> _DIRECTIVE_
Copy the items word for word, starting at the line that contains "You are a computer-use" and ending at the end of the items. Leave the pictures out.

--- Begin PROVIDED RECORDS ---

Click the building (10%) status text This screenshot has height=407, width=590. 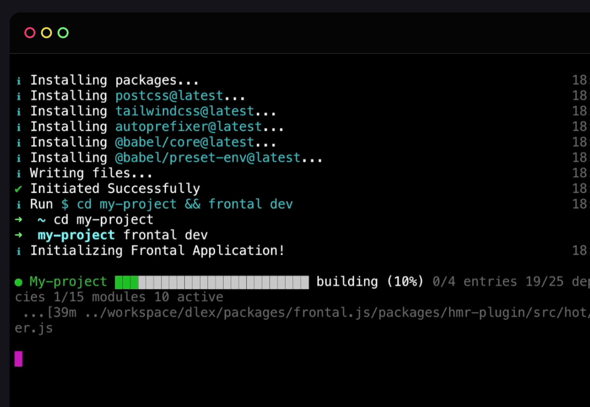[370, 282]
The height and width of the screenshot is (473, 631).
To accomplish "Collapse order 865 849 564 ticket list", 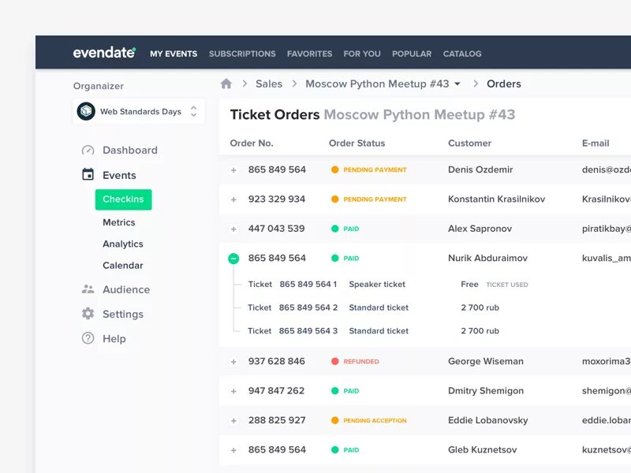I will pos(233,258).
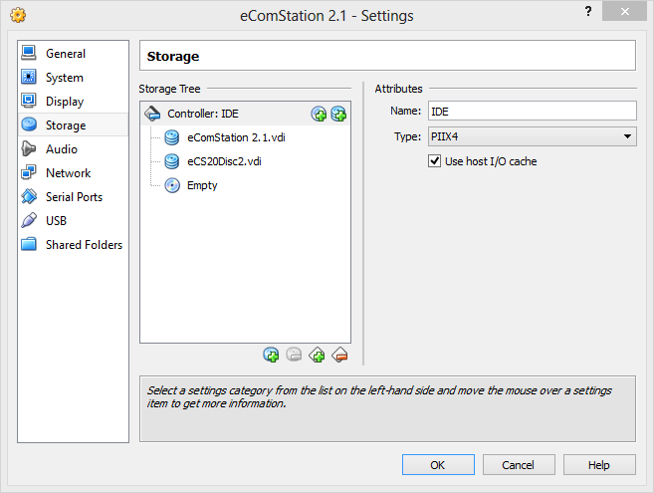
Task: Click the Help button
Action: [599, 464]

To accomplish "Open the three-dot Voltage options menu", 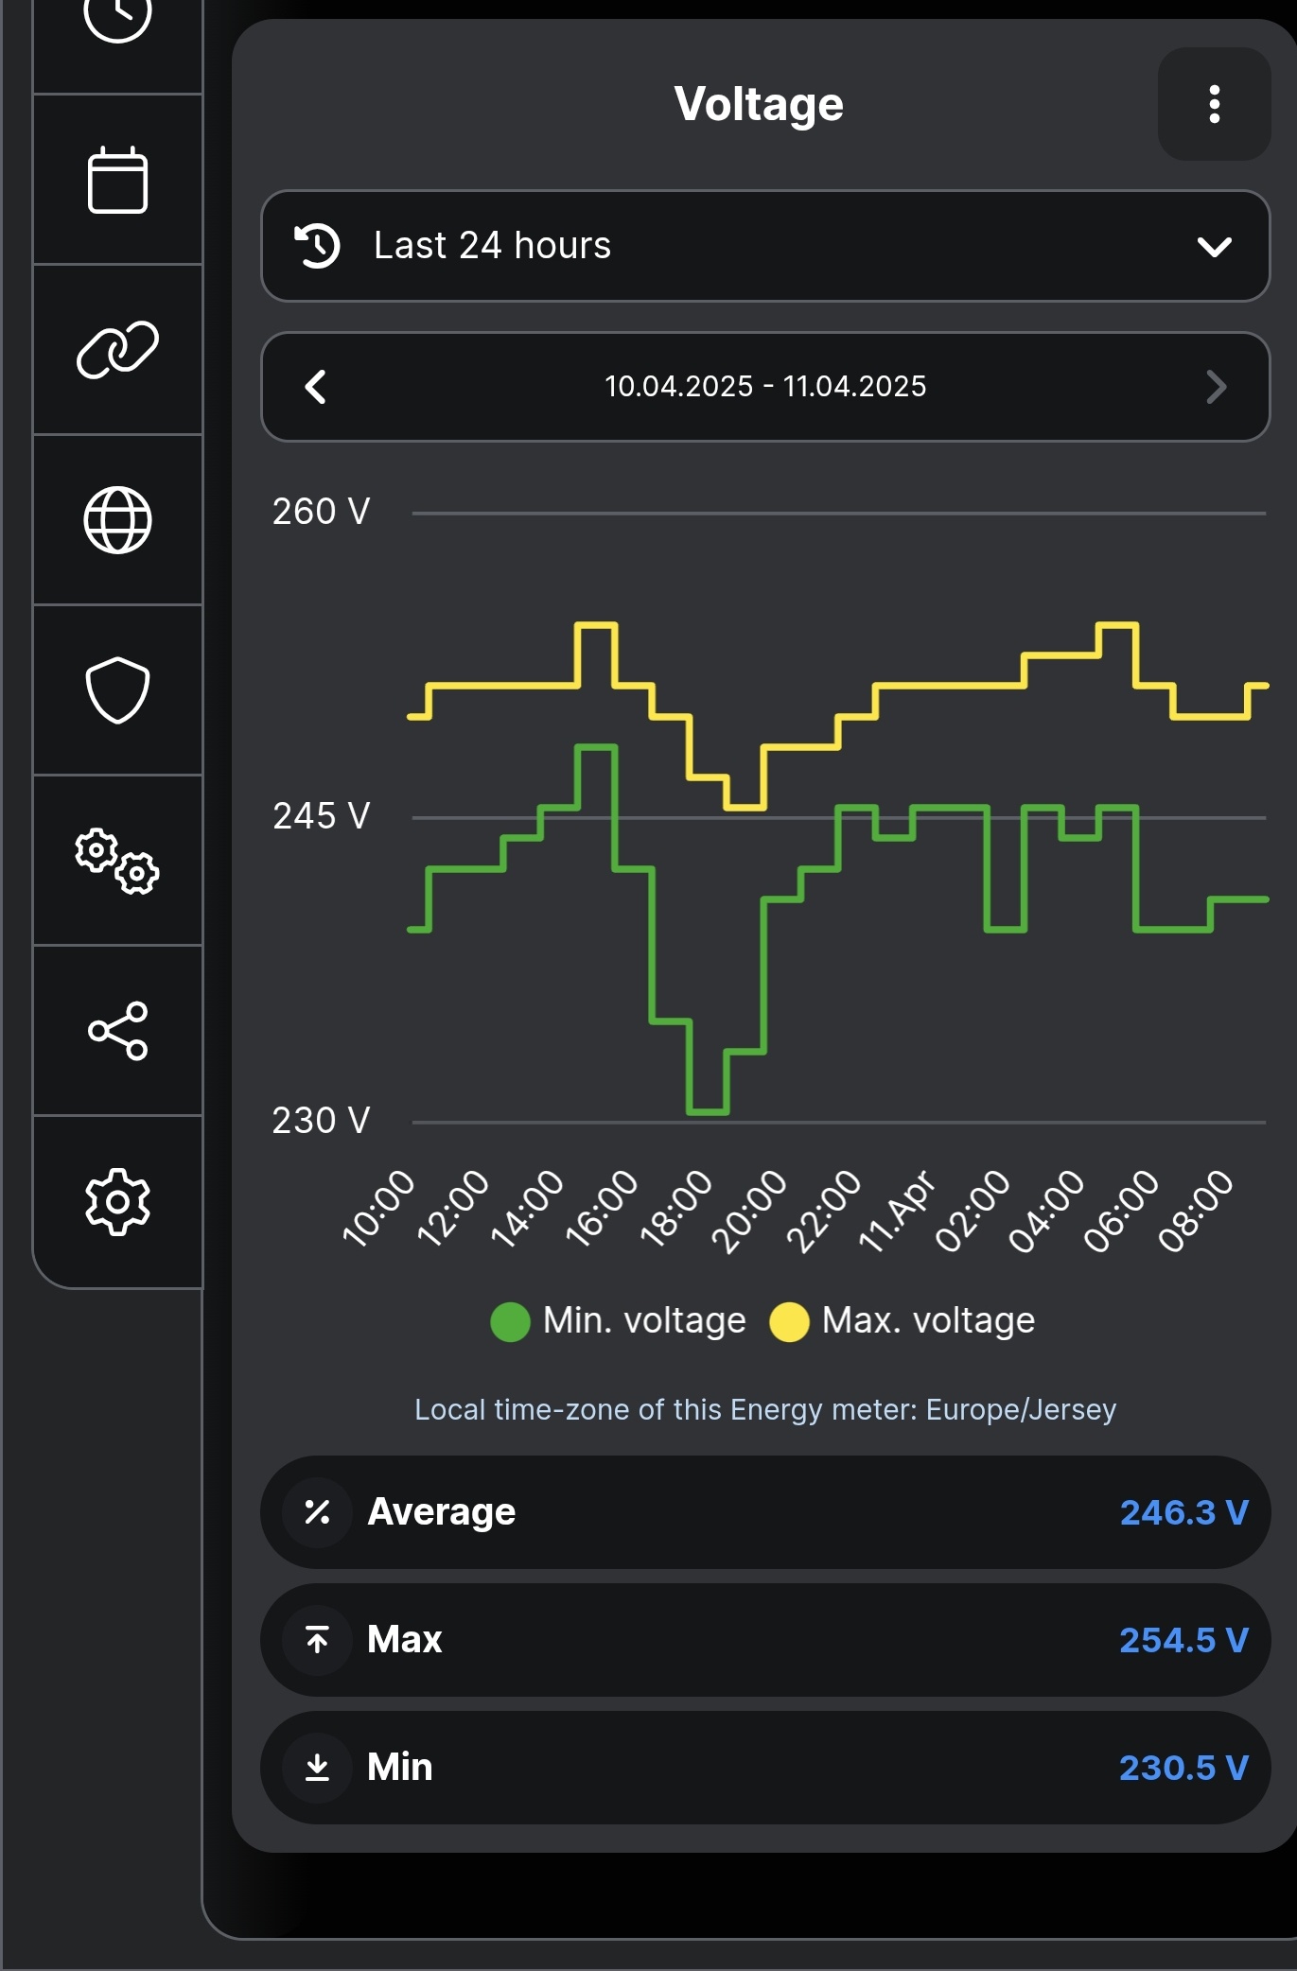I will point(1214,104).
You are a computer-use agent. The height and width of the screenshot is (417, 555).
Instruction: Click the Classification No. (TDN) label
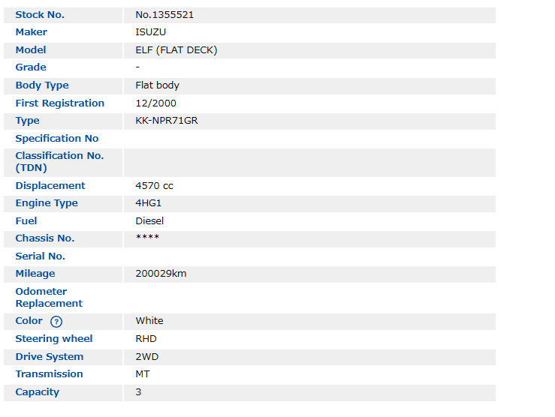click(x=59, y=162)
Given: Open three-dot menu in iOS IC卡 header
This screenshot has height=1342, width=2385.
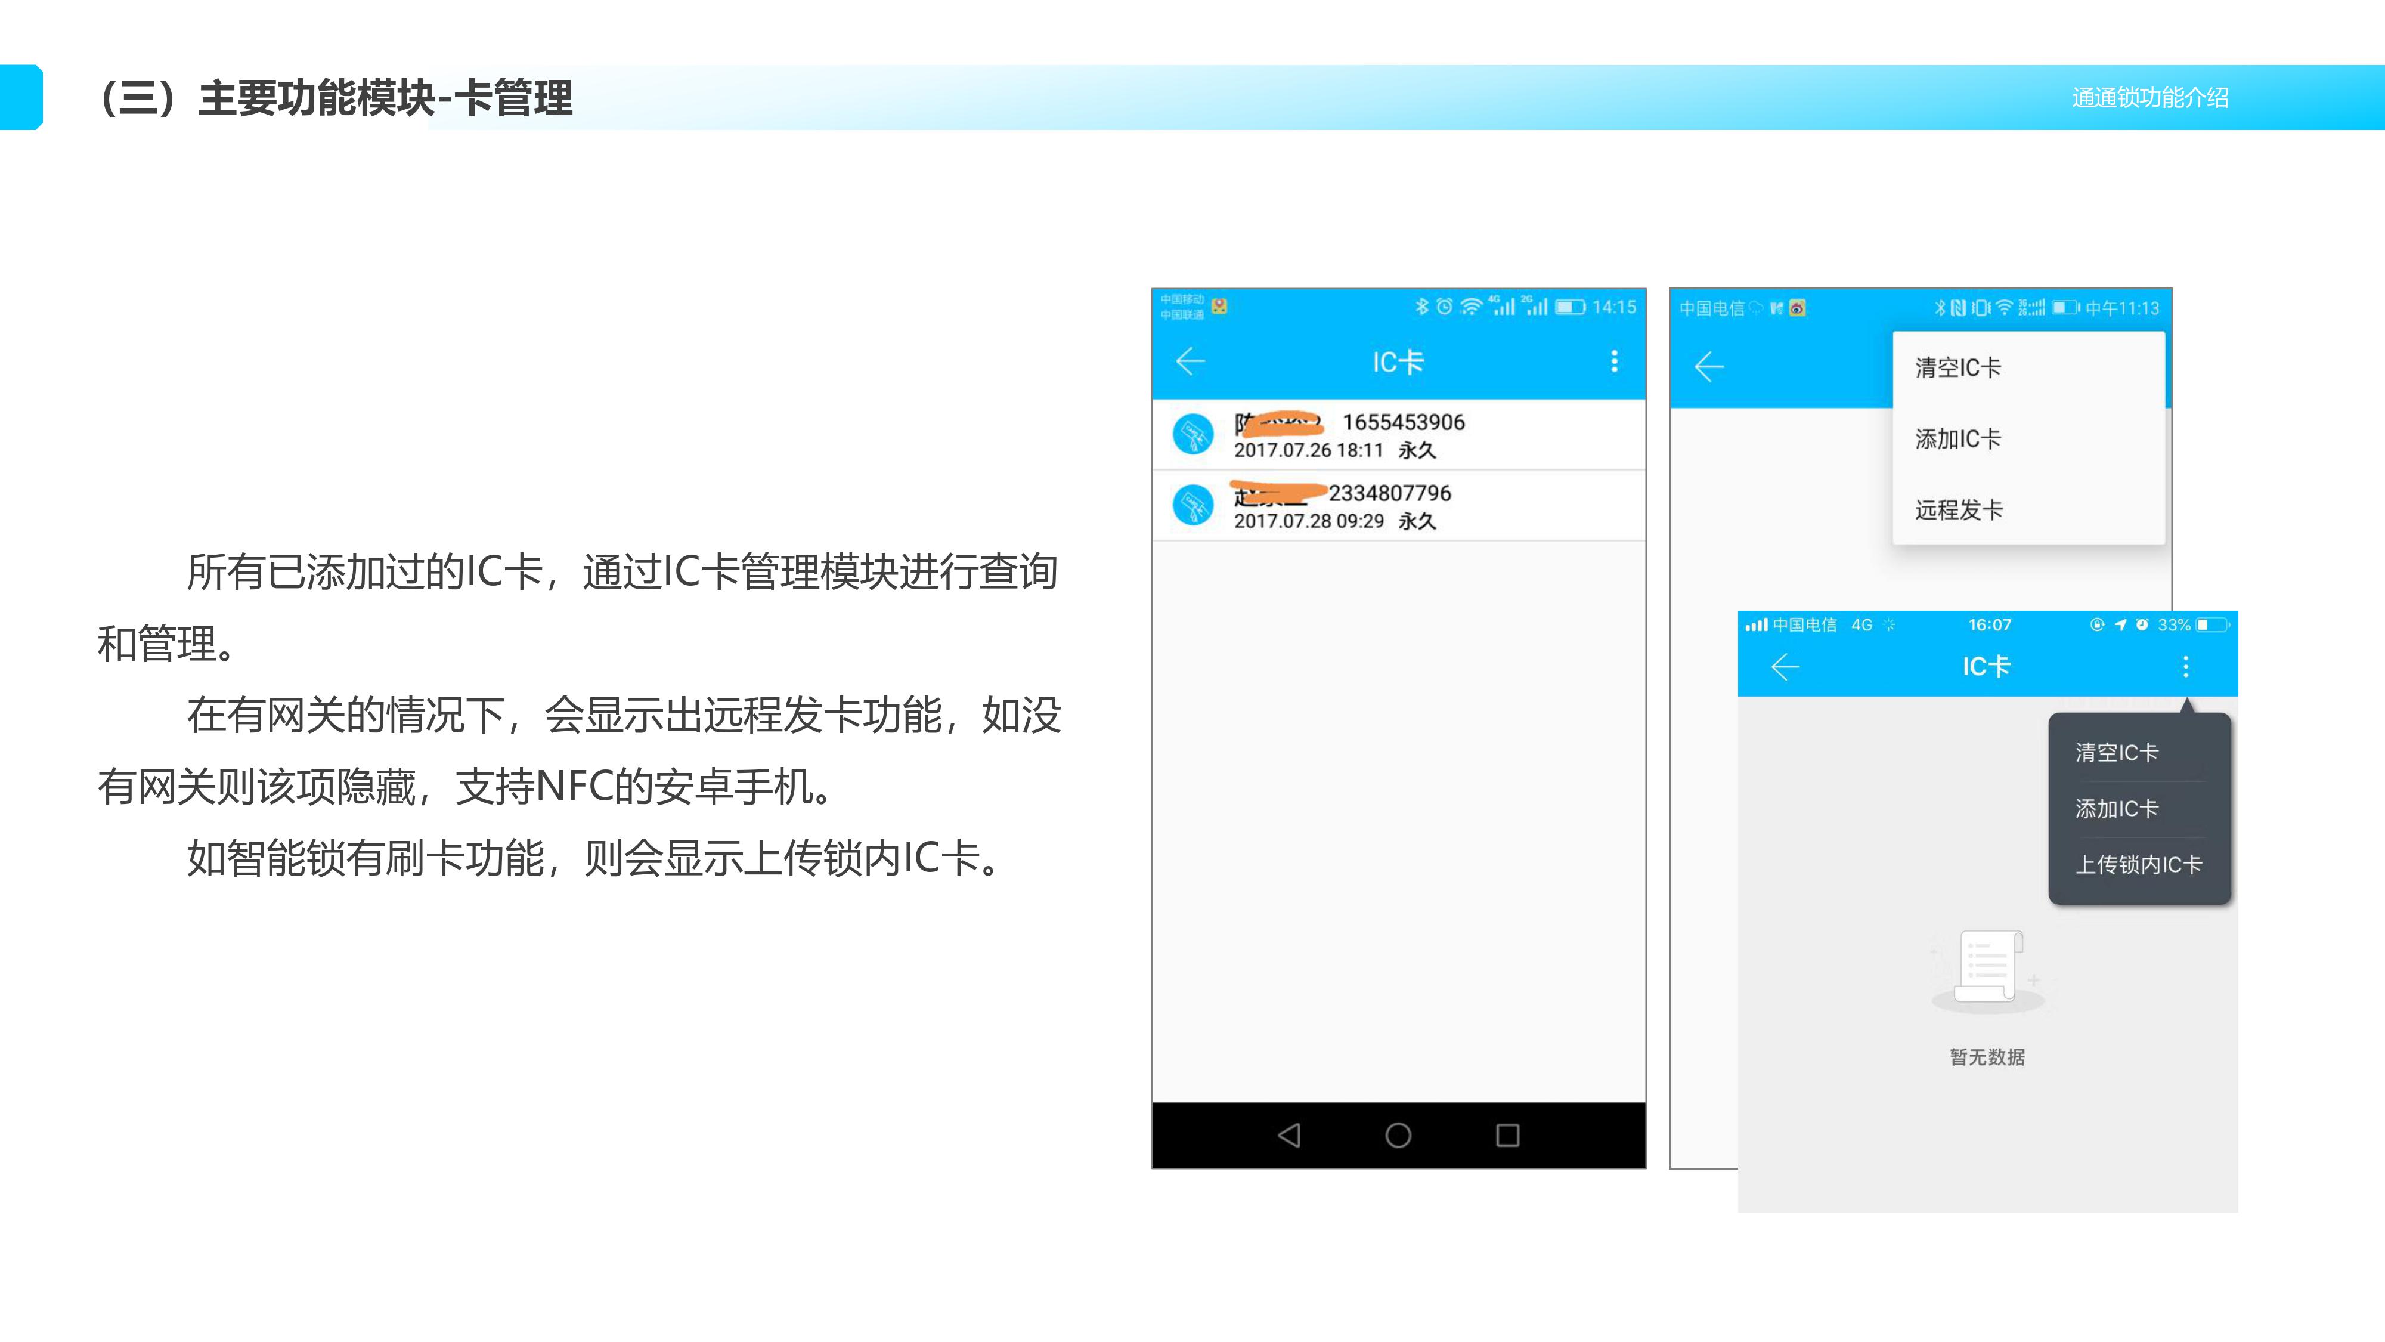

--- End PROVIDED RECORDS ---

> _EXERCISE RESULT_
You are a computer-use agent. The height and width of the screenshot is (417, 555).
Instruction: Click the Classification No. (TDN) label
click(x=59, y=162)
Given: Open three-dot menu in iOS IC卡 header
This screenshot has height=1342, width=2385.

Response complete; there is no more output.